HTTP / 1.1“, with a lot of information at the beginning, and repeated each time.HTTP / 2.0Requiring both the client and server to maintain and update a table of previously seen header fields avoids repeated transfers. Not only that,HTTP / 2.0Huffman encoding is also used to compress the header field.

HTTP / 1.1 new features

See above for details

The default is long connection
Support pipeline
Multiple TCP connections can be opened simultaneously
Support for virtual hosting
Added status code 100
Supports block transfer encoding
New cache processing instructionmax-age

Compare GET and POST

role

GET is used to GET resources, and POST is used to transport entity bodies.

parameter

Both GET and POST requests can use additional parameters, but the parameters of GET appear in the URL as a query string, while the parameters of POST are stored in the entity body. Just because the POST parameter is stored in the body of the entity does not mean it is more secure, as it can still be viewed with some packet capture tool (Fiddler).

Because THE URL only supports ASCII codes, if there are Chinese characters in the parameters of GET, they need to be encoded first. For example, Chinese will be converted to%E4%B8%AD%E6%96%87And the space will be converted to% 20. The POST parameter supports the standard character set.

security

A secure HTTP method does not change server state, which means it is only readable.

The GET method is secure, but the POST method is not, because the purpose of POST is to transmit the entity body content, which may be form data uploaded by the user. Once the upload is successful, the server may store this data in the database, thus changing the state.

There are other secure methods besides GET: HEAD, OPTIONS.

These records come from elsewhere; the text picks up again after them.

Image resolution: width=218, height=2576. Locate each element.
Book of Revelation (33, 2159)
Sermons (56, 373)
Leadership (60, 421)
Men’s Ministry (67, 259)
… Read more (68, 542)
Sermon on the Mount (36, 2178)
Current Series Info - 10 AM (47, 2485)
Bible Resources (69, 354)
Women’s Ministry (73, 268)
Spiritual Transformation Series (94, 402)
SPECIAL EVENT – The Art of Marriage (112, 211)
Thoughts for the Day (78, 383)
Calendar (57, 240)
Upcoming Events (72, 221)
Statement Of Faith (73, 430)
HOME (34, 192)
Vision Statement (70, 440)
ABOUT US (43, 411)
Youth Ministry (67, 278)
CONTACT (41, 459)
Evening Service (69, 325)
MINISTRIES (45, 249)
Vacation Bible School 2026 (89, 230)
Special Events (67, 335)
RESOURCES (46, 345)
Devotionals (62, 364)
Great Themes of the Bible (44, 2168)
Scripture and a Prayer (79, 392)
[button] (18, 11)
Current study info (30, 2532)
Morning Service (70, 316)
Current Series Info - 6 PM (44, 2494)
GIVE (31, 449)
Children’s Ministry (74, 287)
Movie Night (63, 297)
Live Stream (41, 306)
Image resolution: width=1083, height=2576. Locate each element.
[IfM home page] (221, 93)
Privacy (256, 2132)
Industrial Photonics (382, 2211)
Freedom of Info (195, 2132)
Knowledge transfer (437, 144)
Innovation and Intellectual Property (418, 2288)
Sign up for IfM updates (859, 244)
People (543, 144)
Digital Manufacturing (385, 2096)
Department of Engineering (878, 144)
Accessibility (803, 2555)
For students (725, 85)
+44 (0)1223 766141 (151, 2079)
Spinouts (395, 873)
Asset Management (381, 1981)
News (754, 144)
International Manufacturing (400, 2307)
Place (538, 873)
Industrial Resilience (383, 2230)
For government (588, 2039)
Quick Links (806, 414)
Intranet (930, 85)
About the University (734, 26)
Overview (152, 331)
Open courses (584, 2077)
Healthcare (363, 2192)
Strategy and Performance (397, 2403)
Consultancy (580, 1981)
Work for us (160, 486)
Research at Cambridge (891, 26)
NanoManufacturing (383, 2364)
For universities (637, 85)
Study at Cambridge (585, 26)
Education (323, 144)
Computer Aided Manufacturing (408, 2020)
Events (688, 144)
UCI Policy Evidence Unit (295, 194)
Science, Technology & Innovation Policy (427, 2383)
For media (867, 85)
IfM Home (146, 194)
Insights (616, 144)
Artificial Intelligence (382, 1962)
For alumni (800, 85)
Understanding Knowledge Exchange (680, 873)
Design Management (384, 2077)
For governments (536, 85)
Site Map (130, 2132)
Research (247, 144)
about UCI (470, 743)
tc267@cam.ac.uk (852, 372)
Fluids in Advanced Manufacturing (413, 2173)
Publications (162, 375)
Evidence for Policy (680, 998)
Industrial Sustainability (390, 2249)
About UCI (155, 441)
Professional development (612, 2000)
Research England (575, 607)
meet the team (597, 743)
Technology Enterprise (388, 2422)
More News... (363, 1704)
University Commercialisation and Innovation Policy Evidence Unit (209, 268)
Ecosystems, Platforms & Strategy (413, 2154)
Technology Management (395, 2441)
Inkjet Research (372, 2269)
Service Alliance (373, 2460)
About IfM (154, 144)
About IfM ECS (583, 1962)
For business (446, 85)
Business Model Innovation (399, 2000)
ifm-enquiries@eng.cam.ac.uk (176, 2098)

In addition to POST, other insecure methods are PUT and DELETE.

idempotence

Idempotent HTTP methods, the same request is executed once as many times in a row, and the state of the server is the same. In other words, idempotent methods should not have side effects (except for statistical purposes). All security methods are idempotent. With the right implementation,GET, HEAD, PUT and DELETEAll methods are idempotent, andPOSTThe method is not.GET/pageX HTTP / 1.1Is idempotent, and the client receives the same result for multiple consecutive calls:

POST/add_row HTTP / 1.1Not idempotent, if called more than once, multiple lines will be added:

DELETE/independence idX/DELETE HTTP / 1.1Is idempotent, even if different requests receive different status codes:

cacheable

If you want to cache the response, the following conditions need to be met:

The HTTP methods of request messages themselves are cacheable, including GET and HEAD, but PUT and DELETE are not cacheable, and POST is not cacheable in most cases.
The status code of the response message is cacheable, including:200, 203, 204, 206, 300, 301, 404, 405, 410, 414, and 501.
message-responsiveCache-ControlHeader field does not specify not to cache.

XMLHttpRequest

To illustrate another difference between POST and GET, you need to understand XMLHttpRequest: XMLHttpRequest is an API that provides a client with the ability to transfer data between the client and the server. It provides an easy way to get data through a URL without having to refresh the entire page. This allows the web page to update only a portion of the page without disturbing the user. XMLHttpRequest is widely used in AJAX.

When using the POST method of XMLHttpRequest, the browser sends the Header first and then the Data. But not all browsers do this. Firefox, for example, does not.
The GET methods Header and Data are sent together.